EP by Icehouse
- Released: June 1993
- Studio: Studios 301 (Sydney), Paradise (Sydney)
- Genre: New wave, synthpop, rock
- Length: 19:29
- Label: Massive
- Producer: Iva Davies, Cameron Allan, Charles Clouser, Bill Laswell

Icehouse chronology
| Masterfile (1992) | Spin One (1993) | Big Wheel (1993) |

= Spin One =

Spin One is a four-track EP released by Australian rock/synthpop band Icehouse in June 1993. It was issued by Massive Records. Three tracks, "Shakin' the Cage", "Dedicated to Glam" and "MLK", are also on the double CD remix album, Full Circle, released in December 1994. "Byrralku Dhangudha" is an edited version of "The Great Southern Mix" with guest appearance by aboriginal performers, keyboardist Bernie Worrell (Parliament-Funkadelic) and avant-garde guitarist Buckethead, and was produced by Bill Laswell.

==Professional reviews==

Allmusic's Kelvin Hayes described "Shakin' the Cage" and "MLK", which were taken from Full Circle, as "Semi-decent lead [followed by] a diabolical attempt at trendy house courtesy of General Dynamics, who uses samples over a vapid synth, an experiment best left to self-destruct in the laboratory". While the other two tracks, "are remixes of versions that are included in the "FC" bracket, which doesn't bode much better but does at least offer more than its sibling".

Data lines ->
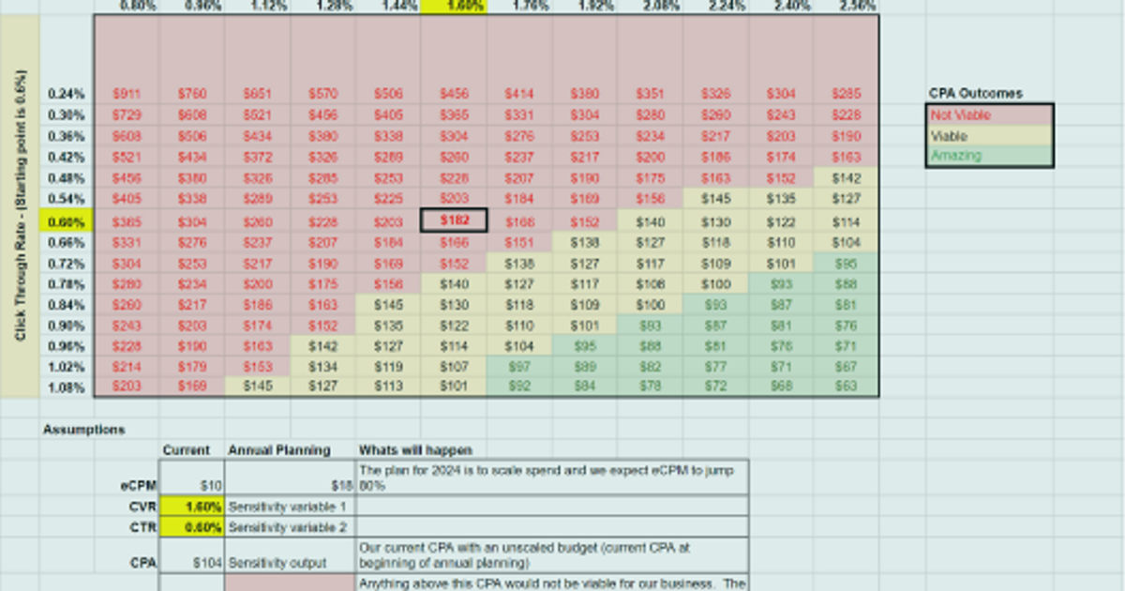Click the CTR cell showing 0.60%

192,527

Aim ->
Continue the article above on the Icehouse EP Spin One from where it stops, writing text that follows on from its final sentence.

Result of the exercise ->
Professional ratings
Review scores
| Source | Rating |
| Allmusic | Star Half star |

==Track listing==
1. "Shakin' the Cage" (Andy Qunta, Iva Davies, Robert Kretschmer, Simon Lloyd) – 4:02
2. "Byrralku Dhangudha" (Davies) – 5:25
3. "Dedicated to Glam" (Davies) – 4:29
4. "MLK" (Davies) – 5:33

Songwriters according to Australasian Performing Right Association.

==Personnel==
Credits:
- Icehouse
- Iva Davies – vocals, guitars, keyboards Synclavier II and Fairlight
- Robert Kretschmer – guitars
- Simon Lloyd – saxophone, keyboards, programming
- Andy Qunta – keyboards, piano

- Additional musicians
- Buckethead – guitar (track 2)
- Bernie Worrell – keyboards (track 2)

- Production work
- Cameron Allan – mixer, producer (tracks 1 and 4)
- Charles Clouser ( General Dynamics) – mixer, producer, remixer (tracks 1 and 4)
- Iva Davies – producer
- Bill Laswell – mixer, producer (track 2)
- 808 State – remix (track 3)

All recording and mixing at General Dynamics, Trackdown Studios, Studios 301, FON Studios, Western Boulevard.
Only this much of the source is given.